I leaned close to her ear. “He prefers boys,” I whispered.

She hit my arm. “Fool. Anyone can see he doesn’t. See how he looks at Guinevere?” It was Lunete’s turn to put her mouth close to my ear. “Don’t tell anyone,” she whispered hoarsely, ‘but she’s pregnant.”

“Good,” I said.

“It isn’t good at all. She’s not happy. She doesn’t want to be lumpy, you see. And I don’t blame her. I hated being pregnant. Ah, there’s someone I want to see. I do like new faces at court. Oh, and one other thing, Derfel?” She smiled sweetly. “Take a bath, dear.” She crossed the room to accost one of Queen Elaine’s poets.

“Off with the old, on with the new?” Bishop Bedwin appeared beside me.

“I’m so old I’m surprised Lunete even remembers me,” I answered dourly.

Bedwin smiled then took me into the courtyard that was now empty. “Merlin was with you,” he said, not as a question, but as a statement.

“Yes, Lord.” And I told him how Merlin had claimed to be leaving the palace for just a few moments.

Bedwin shook his head. “He likes these games,” he said despairingly. “Tell me more.”

I told him all I could. We walked up and down the upper terrace through the smoke of the guttering torches and I spoke of Father Celwin and of Ban’s library, and gave him the real story of the siege and the truth about Lancelot, and I ended by describing Caleddin’s scroll that Merlin had snatched from the fall of the city. “He says,” I told Bedwin, ‘that it contains the Knowledge of Britain.”
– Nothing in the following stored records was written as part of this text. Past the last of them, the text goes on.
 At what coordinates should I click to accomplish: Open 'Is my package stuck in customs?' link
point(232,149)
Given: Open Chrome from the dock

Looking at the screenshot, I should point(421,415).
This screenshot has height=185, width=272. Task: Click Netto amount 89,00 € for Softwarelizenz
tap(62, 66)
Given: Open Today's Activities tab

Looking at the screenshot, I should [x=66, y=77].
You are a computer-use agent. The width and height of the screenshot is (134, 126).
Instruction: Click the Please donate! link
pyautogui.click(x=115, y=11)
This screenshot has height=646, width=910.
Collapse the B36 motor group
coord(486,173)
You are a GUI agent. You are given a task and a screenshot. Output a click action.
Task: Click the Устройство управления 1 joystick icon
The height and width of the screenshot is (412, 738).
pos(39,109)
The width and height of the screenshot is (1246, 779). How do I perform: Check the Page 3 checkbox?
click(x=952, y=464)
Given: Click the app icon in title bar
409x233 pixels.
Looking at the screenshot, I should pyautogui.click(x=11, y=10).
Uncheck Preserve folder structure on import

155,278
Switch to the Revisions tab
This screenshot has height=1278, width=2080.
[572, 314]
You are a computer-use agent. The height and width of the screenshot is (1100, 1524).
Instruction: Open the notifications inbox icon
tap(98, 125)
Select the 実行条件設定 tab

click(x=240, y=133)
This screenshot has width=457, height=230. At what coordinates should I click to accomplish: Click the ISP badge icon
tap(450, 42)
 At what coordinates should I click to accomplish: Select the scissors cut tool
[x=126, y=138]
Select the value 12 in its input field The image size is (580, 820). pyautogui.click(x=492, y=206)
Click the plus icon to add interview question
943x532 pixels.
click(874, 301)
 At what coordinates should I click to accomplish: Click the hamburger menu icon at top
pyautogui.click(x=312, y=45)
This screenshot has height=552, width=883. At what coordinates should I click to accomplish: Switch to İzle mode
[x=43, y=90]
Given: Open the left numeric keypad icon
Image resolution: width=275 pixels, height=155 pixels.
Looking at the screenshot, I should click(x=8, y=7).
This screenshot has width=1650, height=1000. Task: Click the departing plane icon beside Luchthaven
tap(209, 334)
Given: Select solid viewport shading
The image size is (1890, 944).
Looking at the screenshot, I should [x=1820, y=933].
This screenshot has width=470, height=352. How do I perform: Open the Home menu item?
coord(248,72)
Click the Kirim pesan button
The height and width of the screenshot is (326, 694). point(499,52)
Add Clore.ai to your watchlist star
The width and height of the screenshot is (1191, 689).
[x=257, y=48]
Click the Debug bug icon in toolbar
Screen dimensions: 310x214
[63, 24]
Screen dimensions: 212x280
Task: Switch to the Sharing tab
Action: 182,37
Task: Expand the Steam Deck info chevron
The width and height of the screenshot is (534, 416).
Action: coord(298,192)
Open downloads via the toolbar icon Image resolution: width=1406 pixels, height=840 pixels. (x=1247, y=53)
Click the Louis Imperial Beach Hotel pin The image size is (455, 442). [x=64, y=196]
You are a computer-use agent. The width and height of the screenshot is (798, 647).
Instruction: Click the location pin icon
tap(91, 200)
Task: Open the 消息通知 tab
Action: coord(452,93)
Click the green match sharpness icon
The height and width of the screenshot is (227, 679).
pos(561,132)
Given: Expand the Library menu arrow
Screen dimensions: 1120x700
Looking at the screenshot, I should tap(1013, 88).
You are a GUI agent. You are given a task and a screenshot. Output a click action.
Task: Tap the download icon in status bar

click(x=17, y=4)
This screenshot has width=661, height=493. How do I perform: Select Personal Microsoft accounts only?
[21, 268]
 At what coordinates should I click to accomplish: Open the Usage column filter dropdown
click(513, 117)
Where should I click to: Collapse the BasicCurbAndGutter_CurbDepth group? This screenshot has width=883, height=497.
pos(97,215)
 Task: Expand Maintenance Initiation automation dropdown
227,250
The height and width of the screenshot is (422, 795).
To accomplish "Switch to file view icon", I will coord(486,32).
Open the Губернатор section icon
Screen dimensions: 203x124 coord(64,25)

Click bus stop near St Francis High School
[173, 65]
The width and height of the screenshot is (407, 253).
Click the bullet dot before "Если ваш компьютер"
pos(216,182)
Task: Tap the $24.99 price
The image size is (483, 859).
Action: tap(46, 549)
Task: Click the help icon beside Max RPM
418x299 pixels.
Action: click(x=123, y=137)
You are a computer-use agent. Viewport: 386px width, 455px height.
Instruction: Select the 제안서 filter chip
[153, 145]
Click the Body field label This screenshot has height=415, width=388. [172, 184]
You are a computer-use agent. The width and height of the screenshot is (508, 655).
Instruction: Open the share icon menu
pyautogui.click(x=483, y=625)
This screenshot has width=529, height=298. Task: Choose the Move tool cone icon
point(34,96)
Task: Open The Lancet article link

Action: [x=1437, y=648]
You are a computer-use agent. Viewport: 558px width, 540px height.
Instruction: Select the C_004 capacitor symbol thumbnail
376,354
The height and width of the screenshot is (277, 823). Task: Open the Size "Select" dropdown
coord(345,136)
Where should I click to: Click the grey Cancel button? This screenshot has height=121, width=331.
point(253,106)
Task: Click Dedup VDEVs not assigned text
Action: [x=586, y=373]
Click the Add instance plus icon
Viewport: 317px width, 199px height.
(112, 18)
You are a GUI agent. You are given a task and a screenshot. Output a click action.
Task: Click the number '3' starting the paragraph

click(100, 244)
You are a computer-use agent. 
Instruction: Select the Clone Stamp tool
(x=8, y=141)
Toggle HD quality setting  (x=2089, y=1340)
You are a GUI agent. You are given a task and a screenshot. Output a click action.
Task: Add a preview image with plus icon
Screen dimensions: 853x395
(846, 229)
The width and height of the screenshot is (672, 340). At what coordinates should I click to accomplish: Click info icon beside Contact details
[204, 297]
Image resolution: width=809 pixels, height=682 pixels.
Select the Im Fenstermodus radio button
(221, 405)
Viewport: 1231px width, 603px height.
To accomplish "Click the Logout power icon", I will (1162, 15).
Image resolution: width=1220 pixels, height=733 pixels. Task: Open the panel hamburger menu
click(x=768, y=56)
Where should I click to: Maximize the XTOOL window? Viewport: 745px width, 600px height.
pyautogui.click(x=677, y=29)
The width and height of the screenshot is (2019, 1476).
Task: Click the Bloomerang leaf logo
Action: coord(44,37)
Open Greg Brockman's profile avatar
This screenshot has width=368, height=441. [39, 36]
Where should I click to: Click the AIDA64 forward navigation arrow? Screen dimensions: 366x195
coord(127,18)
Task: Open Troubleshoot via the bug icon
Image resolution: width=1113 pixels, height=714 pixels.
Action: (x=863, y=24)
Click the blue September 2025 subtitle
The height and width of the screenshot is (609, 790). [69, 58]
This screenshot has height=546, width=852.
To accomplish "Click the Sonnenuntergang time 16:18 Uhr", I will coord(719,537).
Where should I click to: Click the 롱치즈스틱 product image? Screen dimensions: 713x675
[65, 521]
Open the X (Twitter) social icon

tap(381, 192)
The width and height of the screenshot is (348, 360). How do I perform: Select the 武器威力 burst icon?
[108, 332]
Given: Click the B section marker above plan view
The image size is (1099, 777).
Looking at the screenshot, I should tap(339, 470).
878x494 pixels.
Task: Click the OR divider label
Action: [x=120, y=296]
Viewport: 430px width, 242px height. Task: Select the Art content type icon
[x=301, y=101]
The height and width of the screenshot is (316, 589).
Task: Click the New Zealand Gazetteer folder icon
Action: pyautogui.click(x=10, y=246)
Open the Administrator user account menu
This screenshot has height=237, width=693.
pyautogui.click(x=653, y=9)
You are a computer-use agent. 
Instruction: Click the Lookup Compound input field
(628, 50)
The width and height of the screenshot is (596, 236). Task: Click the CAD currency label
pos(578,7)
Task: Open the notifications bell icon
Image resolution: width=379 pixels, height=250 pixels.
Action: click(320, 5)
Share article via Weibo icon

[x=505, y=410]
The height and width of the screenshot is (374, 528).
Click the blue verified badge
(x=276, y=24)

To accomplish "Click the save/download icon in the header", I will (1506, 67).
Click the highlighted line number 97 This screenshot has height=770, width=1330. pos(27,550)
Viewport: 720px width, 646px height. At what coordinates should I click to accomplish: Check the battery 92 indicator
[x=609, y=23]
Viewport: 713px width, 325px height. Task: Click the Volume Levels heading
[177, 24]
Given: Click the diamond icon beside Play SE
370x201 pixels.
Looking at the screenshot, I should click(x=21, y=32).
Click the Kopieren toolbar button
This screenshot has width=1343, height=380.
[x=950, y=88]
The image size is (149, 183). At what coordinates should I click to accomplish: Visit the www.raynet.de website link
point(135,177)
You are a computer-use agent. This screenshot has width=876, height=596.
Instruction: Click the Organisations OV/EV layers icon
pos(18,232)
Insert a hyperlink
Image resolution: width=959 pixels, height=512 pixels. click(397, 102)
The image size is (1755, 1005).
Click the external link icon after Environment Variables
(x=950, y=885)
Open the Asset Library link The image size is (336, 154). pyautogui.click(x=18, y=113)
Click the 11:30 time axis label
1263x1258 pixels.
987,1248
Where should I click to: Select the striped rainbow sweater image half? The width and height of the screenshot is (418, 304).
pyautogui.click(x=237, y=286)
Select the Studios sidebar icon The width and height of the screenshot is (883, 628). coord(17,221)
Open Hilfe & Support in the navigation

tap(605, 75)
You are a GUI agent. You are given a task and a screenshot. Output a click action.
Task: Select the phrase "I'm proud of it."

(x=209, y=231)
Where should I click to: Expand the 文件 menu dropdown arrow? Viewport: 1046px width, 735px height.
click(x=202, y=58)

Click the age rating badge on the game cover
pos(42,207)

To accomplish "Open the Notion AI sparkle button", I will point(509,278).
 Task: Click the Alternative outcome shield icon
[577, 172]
“I pray God it does, may God forgive me,” Bedwin said. “Someone has to help us.”

“Are things bad?”

Bedwin shrugged. He looked old and tired. His hair was wispy now, his beard thin and his face more haggard than I remembered. “I suppose they could be worse,” he admitted, ‘but sadly they never get better. Things are really not much different from when you left, except that Aelle grows stronger, so strong that he even dares call himself the Bretwalda now.” Bedwin shuddered at the barbarous pretension. Bretwalda was a Saxon title and meant Ruler of Britain. “He captured all the land between Durocobrivis and Corinium,” Bedwin told me, ‘and he probably would have captured both those fortresses if we hadn’t purchased peace with the last of our gold. Then there’s Cerdic in the south and he’s proving even more vicious than Aelle.”

“Doesn’t Aelle attack Powys?” I asked.

“Gorfyddyd paid him gold just like we did.”

“I thought Gorfyddyd was sick?”

“The plague passed as plagues do. He recovered, and now he leads the men of Elmet along with the forces of Powys. He’s doing better than we feared,” Bedwin said bleakly, ‘perhaps because he’s driven by hate. He doesn’t drink like he used to and he’s sworn to avenge that lost arm on Arthur’s head. Worse than that, Derfel,

Gorfyddyd is doing what Arthur hoped to do; uniting the tribes, but sadly he’s uniting them against us and not against the Saxons. He pays Gundleus’s Silurians and the Blackshield Irish to raid our coasts and he bribes King Mark to help Cadwy, and I daresay he’s raising the money now to pay Aelle to break our truce. Gorfyddyd rises and we fall. In Powys they call Gorfyddyd the High King now. And he has Cuneglas as an heir while we have poor little lame Mordred. Gorfyddyd collects an army and we have war-bands. And once this year’s harvest is collected, Derfel, then Gorfyddyd will come south with the men of Elmet and Powys. Men say it will be the greatest army ever seen in Britain and it’s hardly a wonder that there are those’ he lowered his voice ‘who say we should make peace on his terms.”